● MATERIAL SHOWN
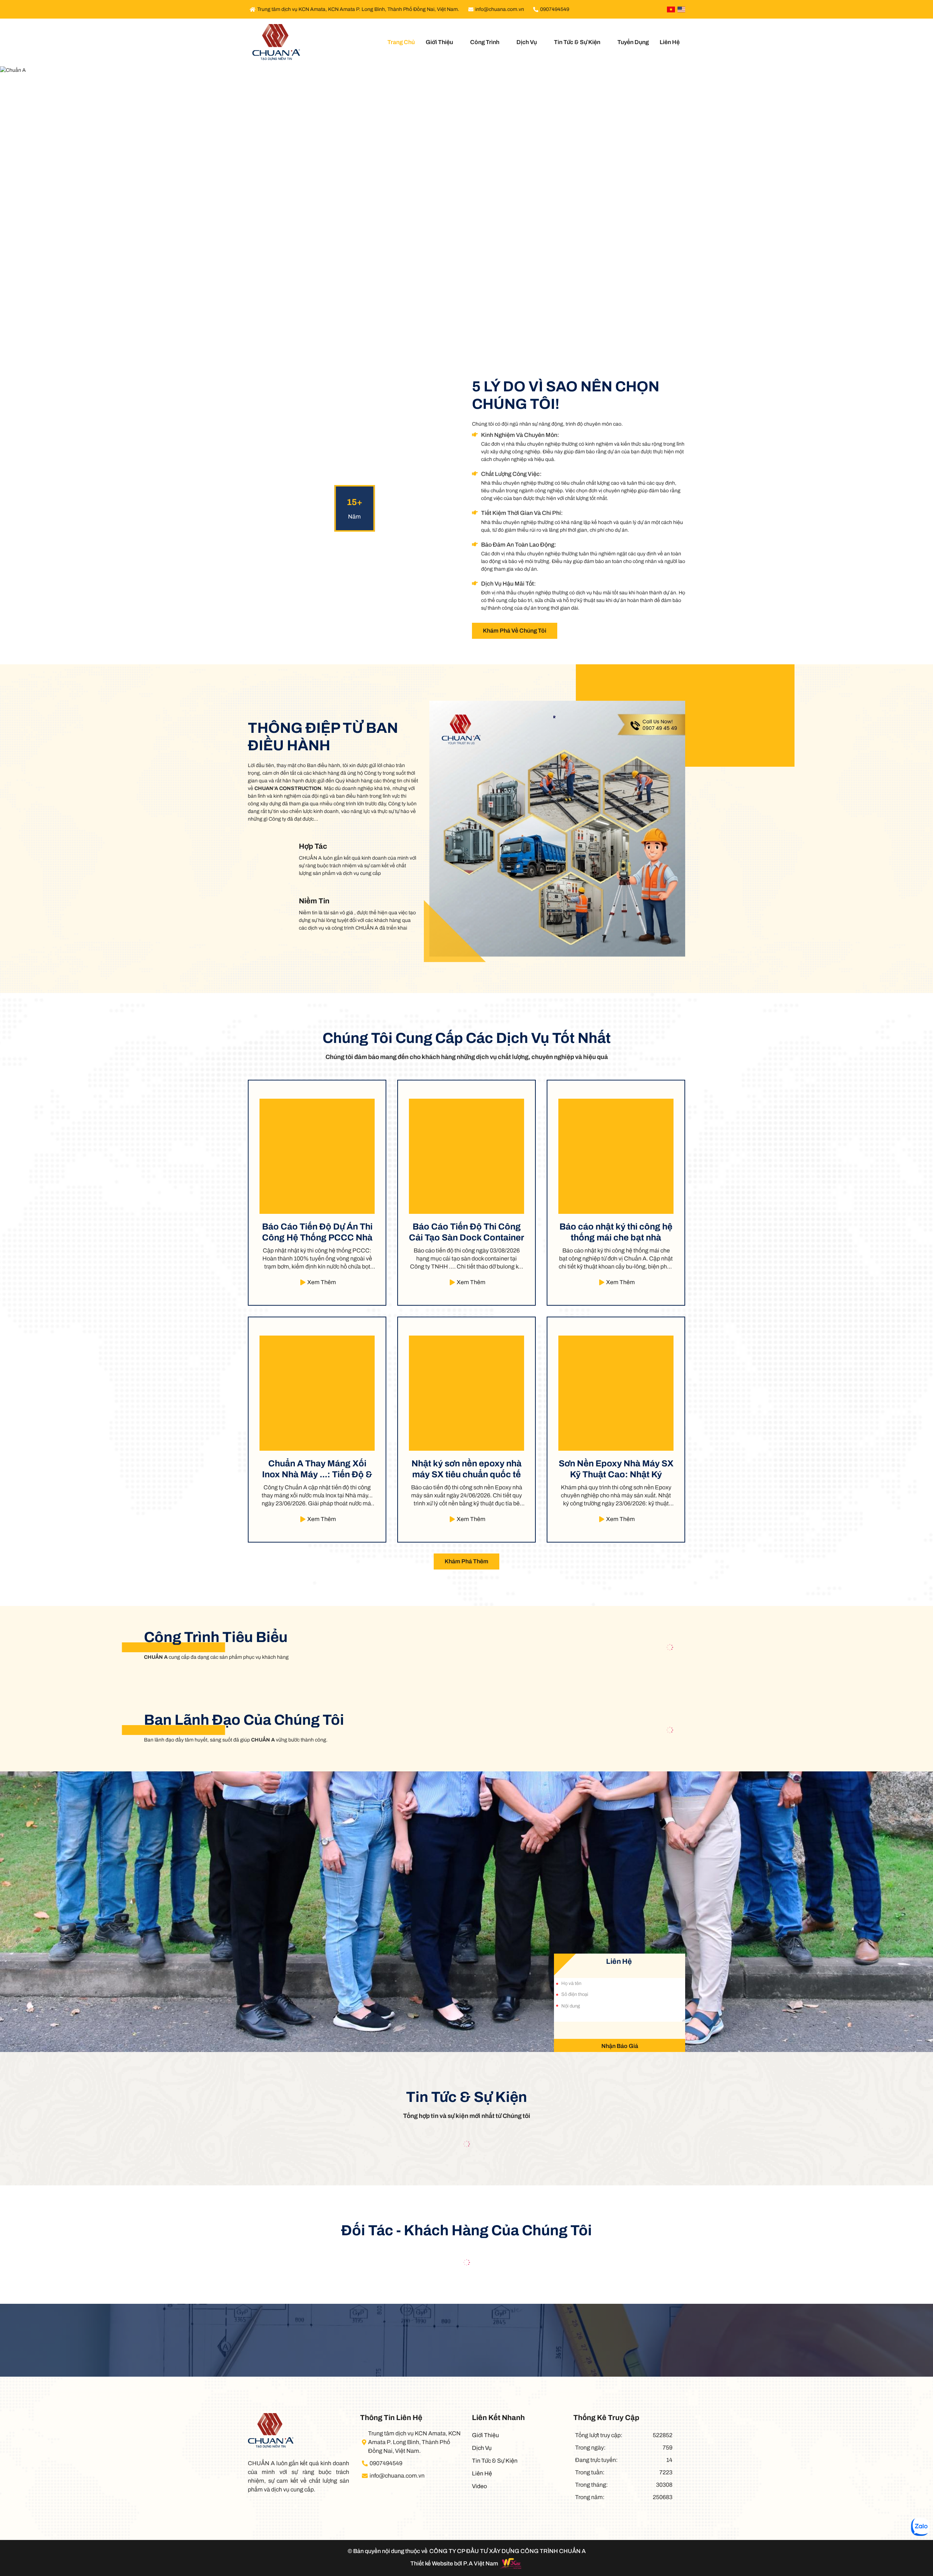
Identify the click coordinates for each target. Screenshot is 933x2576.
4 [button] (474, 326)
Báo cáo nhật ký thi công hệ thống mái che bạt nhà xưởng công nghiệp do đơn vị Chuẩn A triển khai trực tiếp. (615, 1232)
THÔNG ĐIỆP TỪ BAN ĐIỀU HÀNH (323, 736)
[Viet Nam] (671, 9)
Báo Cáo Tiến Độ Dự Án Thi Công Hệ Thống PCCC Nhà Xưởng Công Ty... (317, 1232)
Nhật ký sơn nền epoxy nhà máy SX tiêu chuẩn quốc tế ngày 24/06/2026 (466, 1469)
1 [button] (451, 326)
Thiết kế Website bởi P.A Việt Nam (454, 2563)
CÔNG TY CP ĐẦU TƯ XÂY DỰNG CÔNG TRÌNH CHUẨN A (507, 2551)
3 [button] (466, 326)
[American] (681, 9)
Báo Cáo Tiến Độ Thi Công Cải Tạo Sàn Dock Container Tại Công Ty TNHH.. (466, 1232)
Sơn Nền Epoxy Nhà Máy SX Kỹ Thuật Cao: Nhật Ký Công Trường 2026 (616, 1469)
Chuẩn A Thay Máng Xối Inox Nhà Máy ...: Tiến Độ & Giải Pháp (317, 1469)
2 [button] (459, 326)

● EXERCISE OBJECTIVE
Write the data above out again exactly, minus its pictures.

● ANSWER SPACE
Identify the click coordinates for each target. Screenshot is 933x2576.
4 [button] (474, 326)
Báo cáo nhật ký thi công hệ thống mái che bạt nhà xưởng công nghiệp do đơn vị Chuẩn A triển khai trực tiếp. (615, 1232)
THÔNG ĐIỆP TỪ BAN ĐIỀU HÀNH (323, 736)
[Viet Nam] (671, 9)
Báo Cáo Tiến Độ Dự Án Thi Công Hệ Thống PCCC Nhà Xưởng Công Ty... (317, 1232)
Nhật ký sơn nền epoxy nhà máy SX tiêu chuẩn quốc tế ngày 24/06/2026 (466, 1469)
1 [button] (451, 326)
Thiết kế Website bởi P.A Việt Nam (454, 2563)
CÔNG TY CP ĐẦU TƯ XÂY DỰNG CÔNG TRÌNH CHUẨN A (507, 2551)
3 [button] (466, 326)
[American] (681, 9)
Báo Cáo Tiến Độ Thi Công Cải Tạo Sàn Dock Container Tại Công Ty TNHH.. (466, 1232)
Sơn Nền Epoxy Nhà Máy SX Kỹ Thuật Cao: Nhật Ký Công Trường 2026 (616, 1469)
Chuẩn A Thay Máng Xối Inox Nhà Máy ...: Tiến Độ & Giải Pháp (317, 1469)
2 [button] (459, 326)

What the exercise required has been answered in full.